Speaker: George C. Schatz, Charles E. and Emma H. Morrison Professor of Chemistry and of Chemical and Biological Engineering, Northwestern University
Editor-In-Chief of the Journal of Physical Chemistry
Date: Friday, December 9, 2011
Place: Procrastinator Theater
Time: 3:10 p.m.
Sponsoring department: Chemistry & Biochemistry
Summary: This talk focuses on unusual properties of DNA that arise in two areas: in biology, where it is commonly found in cell nuclei wrapped around histone proteins in structures known as nucleosomes, and in biomaterials, where a new class of crystal structures has been developed using DNA to link nanoparticles. In the biological problem, there has been an important realization in the last ten years that there are important propensities which govern the base-pair compositions that favor nucleosome location, with AA, AT, or TA often found whenever the minor groove points inward towards the histone complex. Dr. Schatz shows how one can use molecular mechanics and dynamics to understand these nucleosome formation propensities, in which certain base-pair compositions favor the highly bent conformations that are required. He also shows how TT photodimerization depends on base-pair composition, and how this is connected to nucleosome structure. In the biomaterials application, he describes unusual structural and thermal properties of DNA that links gold nanoparticles, and how this leads to superlattice crystal structures for these materials that go beyond what one might guess from atomic crystallography.

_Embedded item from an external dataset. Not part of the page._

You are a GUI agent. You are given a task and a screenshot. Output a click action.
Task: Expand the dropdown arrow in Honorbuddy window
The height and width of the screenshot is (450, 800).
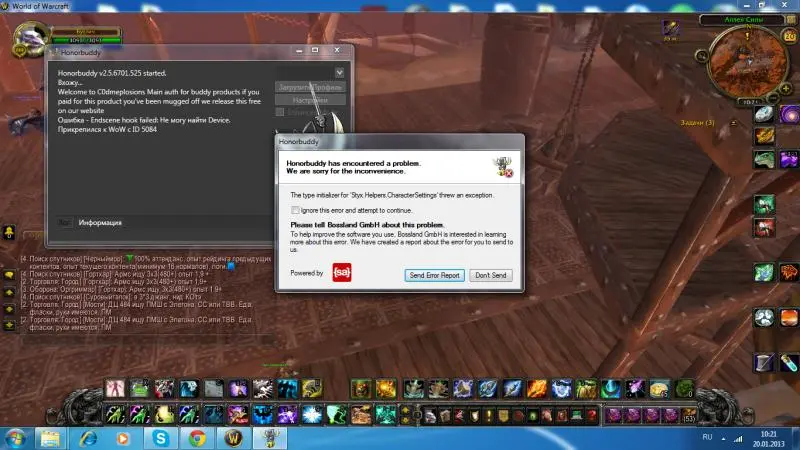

About the speaker: George C. Schatz is the Charles E. and Emma H. Morrison Professor of Chemistry and of Chemical and Biological Engineering at Northwestern University. He received his undergraduate degree in chemistry at Clarkson University (1971) and a Ph. D. (1976) at Caltech. He was a postdoc at MIT, and has been at Northwestern since 1976. Schatz has published three books and over 600 papers. Schatz is a member of the National Academy of Sciences (2005), the American Academy of Arts and Sciences (2002), the International Academy of Quantum Molecular Sciences (2001) and he has been Editor-in-Chief of the Journal of Physical Chemistry since 2005. Awards include Sloan and Dreyfus Fellowships, the Fresenius Award of Phi Lambda Upsilon, the Max Planck Research Award, the Bourke Medal of the Royal Society of Chemistry, the Ver Steeg Fellowship of Northwestern University, the Feynman Prize of the Foresight Institute, the Herschbach Medal, and the Debye Award of the ACS. He is a Fellow of the American Physical Society, the American Chemical Society and of the AAAS. He was honored in the George C. Schatz Festschrift of the Journal of Physical Chemistry A, Vol 113, 2009. He recently appeared on the Times Higher Education list of Top 100 Chemists of the Past Decade.